That's a purely stylistic decision of course. If you're aiming for accurate colour and high resolution, then Portra 160 is the standout on current availability - a properly processed and scanned or wet-printed photo from Portra looks like a digital photo, unless the dynamic range is extreme in which case it will often look better. If you want B&W with similar fineness, then Acros or TMX. If you want more speed, then Portra 400 or TMY.

But you might want a completely different look, in which case you will need to start experimenting because there are endless film/developer combinations that all look slightly different.

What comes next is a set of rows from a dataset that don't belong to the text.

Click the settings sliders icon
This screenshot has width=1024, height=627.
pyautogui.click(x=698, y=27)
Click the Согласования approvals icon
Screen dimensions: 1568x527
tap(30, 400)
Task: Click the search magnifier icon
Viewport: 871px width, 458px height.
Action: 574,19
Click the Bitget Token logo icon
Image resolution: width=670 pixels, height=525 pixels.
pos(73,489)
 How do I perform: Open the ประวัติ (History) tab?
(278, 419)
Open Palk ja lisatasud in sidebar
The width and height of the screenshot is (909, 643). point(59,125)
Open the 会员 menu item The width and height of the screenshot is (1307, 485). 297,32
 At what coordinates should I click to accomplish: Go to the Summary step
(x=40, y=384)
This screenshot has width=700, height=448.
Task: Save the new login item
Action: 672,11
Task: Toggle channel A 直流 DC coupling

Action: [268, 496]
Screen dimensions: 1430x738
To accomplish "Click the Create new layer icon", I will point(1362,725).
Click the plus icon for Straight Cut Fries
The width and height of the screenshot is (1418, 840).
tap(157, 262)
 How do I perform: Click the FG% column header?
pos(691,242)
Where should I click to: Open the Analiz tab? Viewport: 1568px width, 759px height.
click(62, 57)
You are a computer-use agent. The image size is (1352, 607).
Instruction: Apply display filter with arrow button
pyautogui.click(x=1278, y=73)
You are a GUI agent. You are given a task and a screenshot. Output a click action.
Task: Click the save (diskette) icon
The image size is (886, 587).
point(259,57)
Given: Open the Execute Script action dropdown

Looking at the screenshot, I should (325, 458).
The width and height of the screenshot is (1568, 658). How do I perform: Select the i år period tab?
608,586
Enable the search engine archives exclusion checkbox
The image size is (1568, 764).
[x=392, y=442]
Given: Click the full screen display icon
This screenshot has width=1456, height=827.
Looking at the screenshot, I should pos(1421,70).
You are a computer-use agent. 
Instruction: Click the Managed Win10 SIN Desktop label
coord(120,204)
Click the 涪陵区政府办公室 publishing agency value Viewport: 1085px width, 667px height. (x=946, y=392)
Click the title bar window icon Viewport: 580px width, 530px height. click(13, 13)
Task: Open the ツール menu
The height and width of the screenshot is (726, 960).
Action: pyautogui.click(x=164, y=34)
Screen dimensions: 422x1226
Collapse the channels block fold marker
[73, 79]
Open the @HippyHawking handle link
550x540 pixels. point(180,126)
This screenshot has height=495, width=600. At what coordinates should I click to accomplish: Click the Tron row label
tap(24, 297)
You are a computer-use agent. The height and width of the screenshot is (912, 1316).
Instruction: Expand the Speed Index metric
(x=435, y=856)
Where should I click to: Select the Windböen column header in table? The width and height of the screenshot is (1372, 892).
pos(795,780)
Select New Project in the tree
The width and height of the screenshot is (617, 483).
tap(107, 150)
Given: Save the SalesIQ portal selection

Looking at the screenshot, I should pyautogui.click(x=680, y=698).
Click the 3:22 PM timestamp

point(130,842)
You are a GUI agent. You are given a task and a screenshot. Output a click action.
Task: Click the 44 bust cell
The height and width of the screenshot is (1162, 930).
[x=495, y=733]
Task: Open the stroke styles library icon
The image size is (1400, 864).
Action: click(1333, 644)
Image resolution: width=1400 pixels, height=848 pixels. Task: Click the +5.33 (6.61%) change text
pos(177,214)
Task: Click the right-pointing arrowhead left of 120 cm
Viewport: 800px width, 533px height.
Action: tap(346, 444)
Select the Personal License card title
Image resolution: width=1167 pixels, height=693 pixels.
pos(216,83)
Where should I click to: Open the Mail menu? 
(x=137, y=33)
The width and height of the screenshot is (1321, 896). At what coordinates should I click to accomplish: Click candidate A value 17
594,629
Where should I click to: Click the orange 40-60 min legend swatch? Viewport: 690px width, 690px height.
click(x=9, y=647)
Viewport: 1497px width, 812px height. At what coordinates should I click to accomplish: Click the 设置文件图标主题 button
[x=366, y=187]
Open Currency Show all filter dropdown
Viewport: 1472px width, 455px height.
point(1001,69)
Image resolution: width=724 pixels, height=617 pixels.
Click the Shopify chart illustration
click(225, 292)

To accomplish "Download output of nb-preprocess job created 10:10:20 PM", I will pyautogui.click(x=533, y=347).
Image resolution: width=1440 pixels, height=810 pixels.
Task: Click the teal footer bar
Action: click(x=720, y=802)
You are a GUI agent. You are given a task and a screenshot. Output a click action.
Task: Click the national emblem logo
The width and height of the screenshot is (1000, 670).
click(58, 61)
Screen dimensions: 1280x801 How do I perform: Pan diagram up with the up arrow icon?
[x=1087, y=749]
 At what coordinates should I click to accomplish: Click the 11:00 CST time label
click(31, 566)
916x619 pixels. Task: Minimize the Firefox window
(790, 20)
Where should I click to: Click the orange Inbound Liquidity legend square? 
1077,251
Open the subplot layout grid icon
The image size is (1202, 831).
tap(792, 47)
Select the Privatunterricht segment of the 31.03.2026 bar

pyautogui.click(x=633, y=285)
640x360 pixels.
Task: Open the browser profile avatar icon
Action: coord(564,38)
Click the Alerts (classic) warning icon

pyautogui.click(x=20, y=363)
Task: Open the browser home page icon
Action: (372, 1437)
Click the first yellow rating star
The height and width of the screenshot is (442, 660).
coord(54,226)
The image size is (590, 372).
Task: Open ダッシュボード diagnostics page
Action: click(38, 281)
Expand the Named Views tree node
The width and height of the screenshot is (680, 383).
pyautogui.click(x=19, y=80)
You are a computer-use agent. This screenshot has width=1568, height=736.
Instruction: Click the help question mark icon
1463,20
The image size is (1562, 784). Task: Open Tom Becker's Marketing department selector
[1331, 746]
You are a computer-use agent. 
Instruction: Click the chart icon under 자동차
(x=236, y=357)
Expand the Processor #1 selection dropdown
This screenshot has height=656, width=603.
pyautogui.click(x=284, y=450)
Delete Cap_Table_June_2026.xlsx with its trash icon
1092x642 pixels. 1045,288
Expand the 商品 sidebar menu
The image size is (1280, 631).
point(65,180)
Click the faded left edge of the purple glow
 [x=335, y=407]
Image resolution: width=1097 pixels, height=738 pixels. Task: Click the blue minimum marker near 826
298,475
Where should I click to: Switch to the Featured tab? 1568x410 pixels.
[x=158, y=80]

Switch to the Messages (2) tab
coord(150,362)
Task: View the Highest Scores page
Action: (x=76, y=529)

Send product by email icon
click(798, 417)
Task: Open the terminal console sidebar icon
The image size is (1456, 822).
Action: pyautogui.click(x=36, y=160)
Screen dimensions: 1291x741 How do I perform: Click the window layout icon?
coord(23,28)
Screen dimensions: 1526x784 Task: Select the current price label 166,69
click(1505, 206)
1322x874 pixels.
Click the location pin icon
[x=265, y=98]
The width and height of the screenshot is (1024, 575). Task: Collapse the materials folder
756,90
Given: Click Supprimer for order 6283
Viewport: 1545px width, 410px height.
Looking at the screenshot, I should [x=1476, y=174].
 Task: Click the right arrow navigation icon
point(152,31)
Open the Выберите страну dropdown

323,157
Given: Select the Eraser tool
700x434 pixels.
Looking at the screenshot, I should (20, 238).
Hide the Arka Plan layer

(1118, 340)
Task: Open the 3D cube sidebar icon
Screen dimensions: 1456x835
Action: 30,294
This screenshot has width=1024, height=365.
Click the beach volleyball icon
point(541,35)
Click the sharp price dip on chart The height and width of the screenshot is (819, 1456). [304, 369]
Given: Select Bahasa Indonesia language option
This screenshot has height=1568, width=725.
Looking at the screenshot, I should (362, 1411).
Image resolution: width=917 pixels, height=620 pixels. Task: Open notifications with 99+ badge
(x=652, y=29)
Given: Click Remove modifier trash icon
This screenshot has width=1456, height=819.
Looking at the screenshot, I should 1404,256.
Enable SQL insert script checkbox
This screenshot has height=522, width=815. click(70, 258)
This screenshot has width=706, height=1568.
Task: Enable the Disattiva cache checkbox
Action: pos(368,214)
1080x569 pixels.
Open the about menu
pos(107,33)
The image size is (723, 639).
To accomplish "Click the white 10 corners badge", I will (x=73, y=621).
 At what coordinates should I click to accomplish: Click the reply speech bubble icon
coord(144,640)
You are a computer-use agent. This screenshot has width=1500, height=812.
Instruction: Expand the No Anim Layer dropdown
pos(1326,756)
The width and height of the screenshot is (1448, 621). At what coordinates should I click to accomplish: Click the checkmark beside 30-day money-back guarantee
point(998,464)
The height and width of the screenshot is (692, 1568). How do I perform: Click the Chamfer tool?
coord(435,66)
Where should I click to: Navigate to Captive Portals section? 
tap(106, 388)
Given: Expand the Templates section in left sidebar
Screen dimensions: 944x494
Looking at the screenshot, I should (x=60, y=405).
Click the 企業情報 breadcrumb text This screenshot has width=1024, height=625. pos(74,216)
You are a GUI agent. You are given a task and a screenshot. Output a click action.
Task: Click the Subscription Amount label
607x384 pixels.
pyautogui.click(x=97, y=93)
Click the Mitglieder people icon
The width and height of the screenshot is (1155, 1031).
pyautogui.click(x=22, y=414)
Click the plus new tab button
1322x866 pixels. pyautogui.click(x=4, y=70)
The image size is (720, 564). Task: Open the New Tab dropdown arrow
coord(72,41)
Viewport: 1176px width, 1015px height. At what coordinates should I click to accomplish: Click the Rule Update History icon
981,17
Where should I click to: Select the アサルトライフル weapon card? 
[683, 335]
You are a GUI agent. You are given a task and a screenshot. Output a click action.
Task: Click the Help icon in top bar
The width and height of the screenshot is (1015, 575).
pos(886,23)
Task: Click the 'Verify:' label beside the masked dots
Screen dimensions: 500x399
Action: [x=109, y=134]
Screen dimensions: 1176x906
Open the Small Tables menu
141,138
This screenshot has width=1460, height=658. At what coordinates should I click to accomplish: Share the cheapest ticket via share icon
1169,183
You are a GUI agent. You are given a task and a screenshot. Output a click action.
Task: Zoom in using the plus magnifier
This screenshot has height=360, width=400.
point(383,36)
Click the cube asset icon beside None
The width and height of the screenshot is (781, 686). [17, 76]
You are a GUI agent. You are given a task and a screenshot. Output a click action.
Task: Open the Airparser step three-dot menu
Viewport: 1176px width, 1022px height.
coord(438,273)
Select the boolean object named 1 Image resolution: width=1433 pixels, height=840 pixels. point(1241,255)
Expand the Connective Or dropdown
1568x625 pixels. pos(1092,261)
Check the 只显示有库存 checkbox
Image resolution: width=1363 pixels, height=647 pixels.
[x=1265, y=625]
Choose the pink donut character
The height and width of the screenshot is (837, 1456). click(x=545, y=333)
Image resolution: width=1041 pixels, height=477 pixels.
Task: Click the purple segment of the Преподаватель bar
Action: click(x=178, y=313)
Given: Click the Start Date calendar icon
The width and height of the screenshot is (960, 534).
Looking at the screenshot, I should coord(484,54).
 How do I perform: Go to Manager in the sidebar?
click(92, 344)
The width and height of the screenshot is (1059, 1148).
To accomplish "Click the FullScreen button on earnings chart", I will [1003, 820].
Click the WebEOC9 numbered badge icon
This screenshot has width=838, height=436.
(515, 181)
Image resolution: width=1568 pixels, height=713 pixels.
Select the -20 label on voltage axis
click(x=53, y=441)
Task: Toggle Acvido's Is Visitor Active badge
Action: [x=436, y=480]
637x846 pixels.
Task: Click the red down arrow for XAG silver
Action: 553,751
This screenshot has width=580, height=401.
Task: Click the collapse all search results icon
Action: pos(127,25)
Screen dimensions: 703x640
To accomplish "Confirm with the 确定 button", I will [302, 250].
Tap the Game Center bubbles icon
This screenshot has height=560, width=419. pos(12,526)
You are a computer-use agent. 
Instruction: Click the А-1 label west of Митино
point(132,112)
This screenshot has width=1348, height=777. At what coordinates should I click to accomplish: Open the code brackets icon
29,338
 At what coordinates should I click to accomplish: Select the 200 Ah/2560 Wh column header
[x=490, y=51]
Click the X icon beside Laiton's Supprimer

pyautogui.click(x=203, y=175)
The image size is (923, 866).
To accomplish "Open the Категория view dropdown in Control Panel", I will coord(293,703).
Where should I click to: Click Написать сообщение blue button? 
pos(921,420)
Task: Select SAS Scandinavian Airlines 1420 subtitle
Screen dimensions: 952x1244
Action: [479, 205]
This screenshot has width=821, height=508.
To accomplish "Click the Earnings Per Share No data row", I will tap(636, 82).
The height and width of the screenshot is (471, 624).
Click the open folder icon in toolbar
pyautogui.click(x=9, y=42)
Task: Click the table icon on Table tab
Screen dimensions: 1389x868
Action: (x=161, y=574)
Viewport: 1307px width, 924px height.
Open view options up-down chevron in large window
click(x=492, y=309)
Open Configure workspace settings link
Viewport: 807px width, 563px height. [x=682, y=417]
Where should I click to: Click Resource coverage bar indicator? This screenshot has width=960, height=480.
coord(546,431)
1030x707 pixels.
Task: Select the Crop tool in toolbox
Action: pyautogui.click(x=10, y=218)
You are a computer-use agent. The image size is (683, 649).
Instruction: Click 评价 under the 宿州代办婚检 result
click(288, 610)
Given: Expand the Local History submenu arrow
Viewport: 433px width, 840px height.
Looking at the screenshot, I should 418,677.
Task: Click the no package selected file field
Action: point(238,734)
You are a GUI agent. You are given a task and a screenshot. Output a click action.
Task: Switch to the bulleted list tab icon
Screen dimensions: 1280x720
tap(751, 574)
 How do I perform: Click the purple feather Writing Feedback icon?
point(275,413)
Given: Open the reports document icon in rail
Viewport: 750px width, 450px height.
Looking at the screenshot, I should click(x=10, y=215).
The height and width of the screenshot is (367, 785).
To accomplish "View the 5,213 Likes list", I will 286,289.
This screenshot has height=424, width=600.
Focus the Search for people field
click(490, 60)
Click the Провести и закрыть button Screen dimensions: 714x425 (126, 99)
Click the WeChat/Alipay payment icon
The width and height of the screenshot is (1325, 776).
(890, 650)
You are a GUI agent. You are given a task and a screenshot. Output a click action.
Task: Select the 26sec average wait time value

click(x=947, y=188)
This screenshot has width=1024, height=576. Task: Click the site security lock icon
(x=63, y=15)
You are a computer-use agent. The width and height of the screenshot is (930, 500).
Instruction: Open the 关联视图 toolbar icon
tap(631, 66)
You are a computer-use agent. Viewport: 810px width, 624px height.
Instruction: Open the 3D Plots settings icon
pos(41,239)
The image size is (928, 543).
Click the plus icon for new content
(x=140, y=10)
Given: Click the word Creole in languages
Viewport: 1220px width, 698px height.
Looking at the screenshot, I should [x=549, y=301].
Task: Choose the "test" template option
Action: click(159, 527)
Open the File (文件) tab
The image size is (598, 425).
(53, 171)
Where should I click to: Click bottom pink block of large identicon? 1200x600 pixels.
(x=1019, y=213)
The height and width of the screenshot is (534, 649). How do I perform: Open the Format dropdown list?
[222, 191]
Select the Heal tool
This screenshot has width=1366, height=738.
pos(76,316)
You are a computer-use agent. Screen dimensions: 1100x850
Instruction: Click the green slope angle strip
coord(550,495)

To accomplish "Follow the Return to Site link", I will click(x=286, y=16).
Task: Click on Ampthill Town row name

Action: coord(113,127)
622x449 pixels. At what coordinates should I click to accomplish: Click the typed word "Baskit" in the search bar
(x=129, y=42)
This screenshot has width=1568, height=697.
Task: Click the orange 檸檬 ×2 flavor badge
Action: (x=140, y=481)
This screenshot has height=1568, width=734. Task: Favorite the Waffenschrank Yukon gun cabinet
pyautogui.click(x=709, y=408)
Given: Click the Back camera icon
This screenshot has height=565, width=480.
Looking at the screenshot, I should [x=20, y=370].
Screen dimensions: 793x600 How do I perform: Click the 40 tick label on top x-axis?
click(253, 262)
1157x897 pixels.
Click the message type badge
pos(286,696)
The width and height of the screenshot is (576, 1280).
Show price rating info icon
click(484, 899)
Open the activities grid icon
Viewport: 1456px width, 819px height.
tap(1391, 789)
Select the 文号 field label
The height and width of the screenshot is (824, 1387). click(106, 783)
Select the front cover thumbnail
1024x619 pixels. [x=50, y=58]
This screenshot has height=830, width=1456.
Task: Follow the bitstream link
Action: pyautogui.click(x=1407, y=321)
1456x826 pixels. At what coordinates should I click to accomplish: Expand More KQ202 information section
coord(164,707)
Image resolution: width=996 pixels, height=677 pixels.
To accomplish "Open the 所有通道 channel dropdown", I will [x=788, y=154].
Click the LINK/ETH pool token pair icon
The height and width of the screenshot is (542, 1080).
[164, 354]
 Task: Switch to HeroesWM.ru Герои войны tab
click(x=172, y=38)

I advertise as shooting with film so at least they realize it isn't digital. For some people they prefer film. The newer 35mm films have some very fine grain. Is it due to the grain you say don't use 35mm? Is it true that the tonal range in 35mm lower ISO films is better than your say Nikon 7100? Or even 5DMKIII? My reasoning is I know I can get great tonal range and colors with 35mm. I can't afford a full frame digital camera but I can a "full frame" film camera. The pro level cameras of the past are now quite cheap. I actually picked up a Canon EOS 3 over the holiday for a good price. I'm going to try it out compared to a few Minolta AF cameras.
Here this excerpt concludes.